[EXERCISE] Restate all of the entries exactly. Any picture in them should be skipped.

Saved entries
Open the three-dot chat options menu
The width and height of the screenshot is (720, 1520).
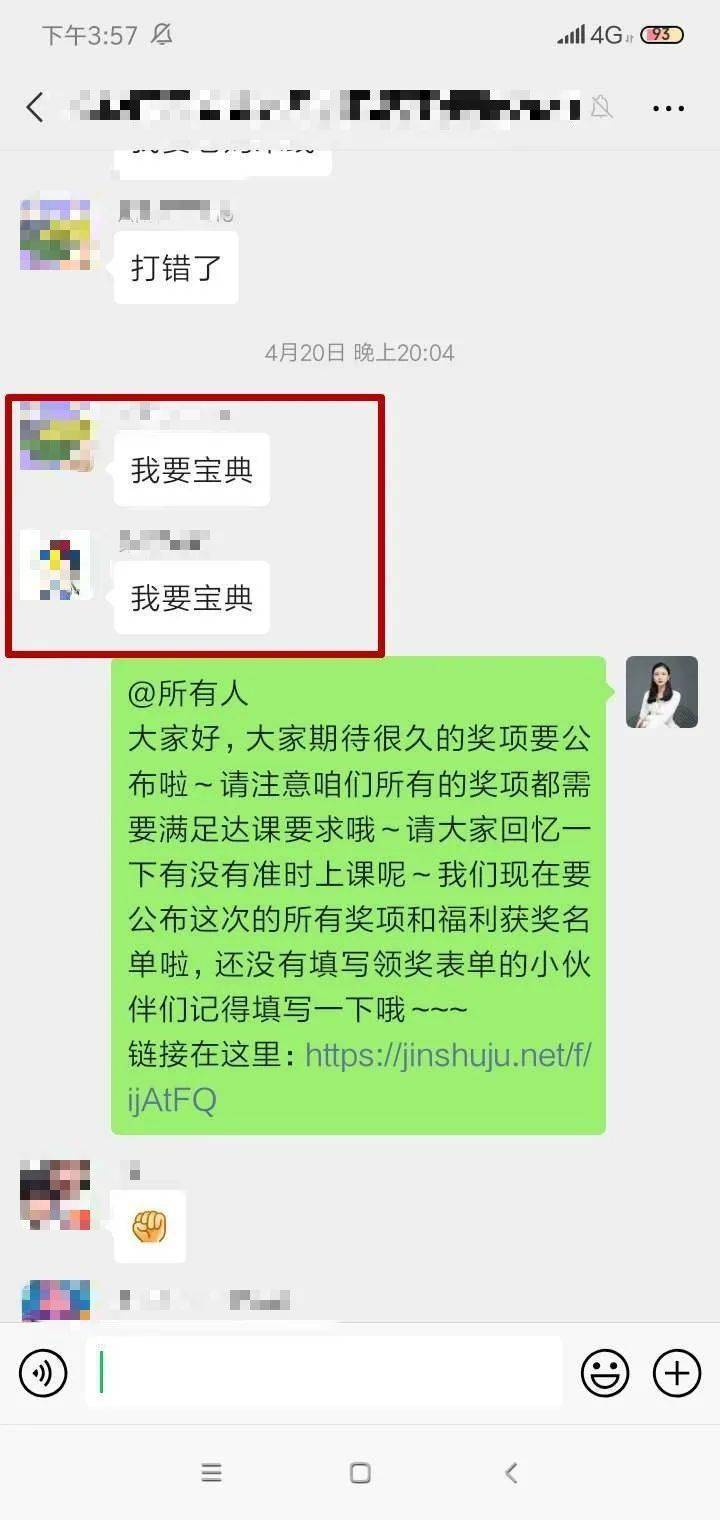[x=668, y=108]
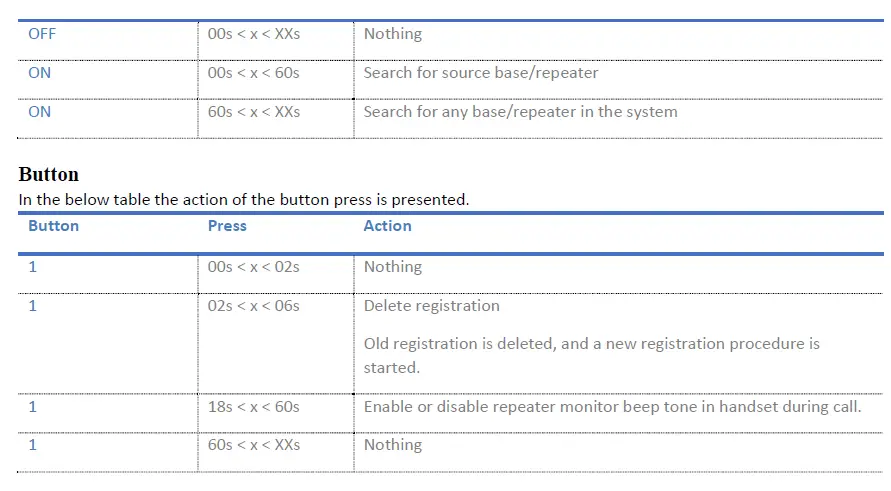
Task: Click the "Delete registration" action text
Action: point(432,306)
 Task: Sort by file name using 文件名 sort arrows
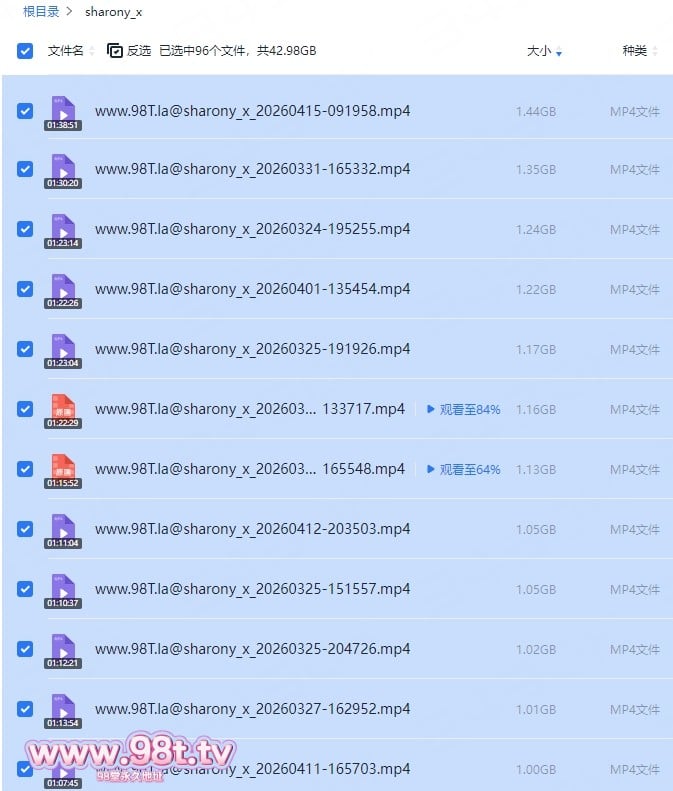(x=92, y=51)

[WRITTEN ANSWER]
Open the three-dot chat options menu
The width and height of the screenshot is (720, 1520).
[x=668, y=108]
Task: Click the "Delete registration" action text
Action: point(432,306)
 Task: Sort by file name using 文件名 sort arrows
(x=92, y=51)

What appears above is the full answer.